Drzwi Otwarte razy trzy - Archiwum / Katedra / Stocznia

The Doors. “Są rzeczy znane i nieznane a pomiędzy nimi są DRZWI”. Właśnie w ten weekend mamy DRZWI OTWARTE w aż trzech super miejscach i każde z nich ma oczywiście polskie akcenty (po to ten tekścik). A kiedy pada deszcz to dzieci nudzą się więc rzucam koło ratunkowe co robić w łikęd a wydarzenia tylko prima sort - I M O. 

Sobota to pyszna okazja aby do Mdiny skoczyć aby kościelne skarby oblukać za co łaska. Zarówno katedra jak i obok znajdujące się przebogate muzeum będą dostępne. Kościół jako najważniejsza świątynia w kraju jest też nekropolią gdzie pochowani są znamienici Maltańczycy.
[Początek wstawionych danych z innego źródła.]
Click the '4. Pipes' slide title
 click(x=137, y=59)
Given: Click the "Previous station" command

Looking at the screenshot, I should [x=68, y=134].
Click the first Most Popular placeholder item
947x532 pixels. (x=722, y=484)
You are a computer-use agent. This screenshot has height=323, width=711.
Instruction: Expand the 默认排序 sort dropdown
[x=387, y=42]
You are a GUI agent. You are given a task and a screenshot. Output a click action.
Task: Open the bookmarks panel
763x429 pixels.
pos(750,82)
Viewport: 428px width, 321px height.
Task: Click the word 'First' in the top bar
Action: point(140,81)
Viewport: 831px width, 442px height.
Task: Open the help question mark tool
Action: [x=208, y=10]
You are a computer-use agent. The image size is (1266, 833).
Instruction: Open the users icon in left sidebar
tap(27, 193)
Jedną z nich jest Mabel Strickland - założycielka Times of Malta i polityczka. Muzeum ma w swej kolekcji słynne drzeworyty i miedzioryty A. Durera obok oczywiście mszałów, obrazów, precjozów i dewocjonaliów bez liku. Jako super BONUS trwa właśnie tamże APS Biennale pt. Mediterranean Goddes czyli będzie bosko. Jedną z artystek Polka Maria Kaleta. Sztukę umieszczono w lochach muzeum i refektarzu a z uwagi na to że jest to byłe seminarium duchowne jestem pewien że szlochy studenciaków- BAMBIKÓW nadal słychać. 


National Archives to w niedzielę - co tam można odgrzebać wśród pożółkłych jak jesienne aporos liście dokumentach … same cuda nie widy. W mieście Rabat w byłym szpitalu Franciszkanów Santo Spirito jest to eto.  Już budynek to cymesik z XIV wieku - ma w ścianie tzw. Okno Życia z 1615 roku a przyjmował pacjentów aż do XX w!  Spotkanie będzie z pracownikami i możliwość dowiedzenia się co też tam robią - oprócz omiatania pajęczyn z siebie na wzajem oczywiście. Ja mam na punkcie rupieci DELULU i ODKLEJKĘ. Są tam różne szpargały dokumentujące relacje Polska / Malta np. odgrzebałem tam wnioski paszportowe osób urodzonych w Polsce ale zamieszkałe na skale np. Lindley Eugene Julia oraz Mery Francis Price z 1916 roku- adres w słynnej Villa Frere w Pieta też często organizują dni otwarte. Pani ta zapragnęła do Stambułu zajechać więc trafiła też o do mojego sztambucha. Sweet focia jest w kalendarzu archiwum z zeszłego roku ;-)  “Kaizer Idiot, General idiot !”  wołała papuga w genialnym CK Dezerterzy - okazuje się że Polacy z armii cesarskiej byli więzieni na Malicie. Zachował się ich “bilet” powrotny z XII 1919 roku z listą 17 “szwejków” o niemiecko brzmiących nazwiskach więc to pewnie byli Ślązacy a pierony i chachary żyją. . W Koszalinie kilka lat temu znaleziono butelkę maltańskiego piwa podczas wykopalisk - może któryś P.O.W wziął na drogę – LOL ! 

Palumbo - to była stocznia rycerzy potem brytyjczyków potem Malty jako Drydocks a w końcu Włosi w spółce w MSC Cruises ją mają. Jak dla mnie RIZZ  jest  zwiedzić stocznię. Jest tam dźwig żyrafa i ogromne statki co to wożą w te i wewte towarów tony - to nie w kij dmuchał. Dodatkowo będą występy szansonistów bardzo nieznanych i tych trochę i Ferrari wstawka. Czyli będzie OPOROWO. W dokumencie pt. „TWO TRUMPETS FOR ST. ANDREW” z ‘68 (na YT jest) stoczniowiec wspomina że polskie jednostki tu właśnie się remontowały no i “czarne złoto” od nas też tu przybywało do zamkniętej już elektrowni w Marsa.

Zakopiańska ciupaga obecna prominentnie a zauważona podczas Notte Bianca w Kancelarii Premiera w Castille świadczy o tych biznesach - GIT. Niedziela się to odbędzie, 

Malta jest taka tycia ale atrakcji tu co niemiara więc na koniec jeszcze dwa cytaty z geniuszu W. Blake’a “zobaczyć świat w ziarenku piasku” to na skale jest możliwe a jeśli się spotkamy tu czy tam to mam nadzieję, że i do mnie odnosi się maksyma “The only man that ever I knewWho did not make me almost spew”.  Wielu wrażeń na rajskiej Malcie - SLAY.